What's the worst that could happen?
We get into the college of our dreams and then realise we don’t like the course. We are placed at the company that we’ve always wanted to be at, but we are already looking at alternatives.
In the words of Epictetus, “It’s not what happens to you, but how you react that matters.”
In my last read ‘Ikigai: The Japanese Secret to a Long and Happy Life’, The Stoics, people who can endure pain or hardship without showing their feelings or complaining, practiced ‘Negative Visualization’. They imagined the worst thing that could happen to them if their pleasures were taken away from them. This way they could be prepared for the worst.
However, I do not agree with this.
On my further reading of the book, I read about the concept of Antifragility.
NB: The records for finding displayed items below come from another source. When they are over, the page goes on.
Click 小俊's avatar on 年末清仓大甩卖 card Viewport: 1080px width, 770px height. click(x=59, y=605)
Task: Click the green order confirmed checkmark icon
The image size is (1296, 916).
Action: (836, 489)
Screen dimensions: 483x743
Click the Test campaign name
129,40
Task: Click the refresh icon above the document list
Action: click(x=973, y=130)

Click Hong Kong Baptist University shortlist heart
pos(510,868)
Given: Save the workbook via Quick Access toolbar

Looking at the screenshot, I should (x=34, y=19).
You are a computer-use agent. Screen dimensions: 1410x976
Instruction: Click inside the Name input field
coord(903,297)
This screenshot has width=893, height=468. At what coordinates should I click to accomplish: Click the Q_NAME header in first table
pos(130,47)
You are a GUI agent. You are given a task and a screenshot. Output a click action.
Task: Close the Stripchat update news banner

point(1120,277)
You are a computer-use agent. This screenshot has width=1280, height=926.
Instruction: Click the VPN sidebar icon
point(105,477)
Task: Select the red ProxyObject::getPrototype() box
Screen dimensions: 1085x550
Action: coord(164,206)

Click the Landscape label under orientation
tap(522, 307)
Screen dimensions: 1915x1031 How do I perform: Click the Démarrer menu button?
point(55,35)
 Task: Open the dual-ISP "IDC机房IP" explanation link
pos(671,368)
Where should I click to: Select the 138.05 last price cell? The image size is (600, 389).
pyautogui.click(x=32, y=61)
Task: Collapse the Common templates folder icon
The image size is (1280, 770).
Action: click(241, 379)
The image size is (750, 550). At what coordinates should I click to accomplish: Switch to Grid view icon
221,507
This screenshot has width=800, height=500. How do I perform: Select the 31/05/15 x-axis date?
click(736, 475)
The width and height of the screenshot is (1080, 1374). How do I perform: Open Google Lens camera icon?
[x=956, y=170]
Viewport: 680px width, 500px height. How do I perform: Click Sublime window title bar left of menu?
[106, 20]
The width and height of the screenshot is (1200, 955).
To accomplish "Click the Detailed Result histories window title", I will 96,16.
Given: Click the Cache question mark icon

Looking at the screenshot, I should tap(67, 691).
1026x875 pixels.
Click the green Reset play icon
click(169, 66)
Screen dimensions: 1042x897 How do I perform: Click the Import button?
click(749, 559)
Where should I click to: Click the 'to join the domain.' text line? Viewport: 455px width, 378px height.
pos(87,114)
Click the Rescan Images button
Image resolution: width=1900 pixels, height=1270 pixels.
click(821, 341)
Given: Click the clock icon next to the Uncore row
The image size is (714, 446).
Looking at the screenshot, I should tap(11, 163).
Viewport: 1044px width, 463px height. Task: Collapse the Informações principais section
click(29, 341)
Have you ever wondered how the word Fragile is defined as, “easily broken or damaged” and the word Resilience as, “the capacity to recover quickly from difficulties” but there exists no word that is a mixture of both?
Nassim Nicholas Taleb proposes the word Antifragile.
“Antifragility is beyond resilience or robustness. The resilient resists shocks and stays the same; the antifragile gets better.”
It refers to those things which get stronger when harmed. Recalling an example from the book, when Hercules faced the Hydra he realised he would never be able to kill a beast who got stronger with ever wound; everytime one of Hydra’s heads was cut off, two more would grow back in its place.
I, too, believe in the concept of Antifragility. How can we ever get stronger if we never fail? How can we get back up if we don’t fall?
What about you?
I would like to thank Crack-ED for introducing me to the concept of Ikigai. I always wanted to get back into reading but I never had enough motivation. This was my first read after nearly 3 years (yes, I did not read The Invisible man for CBSE boards).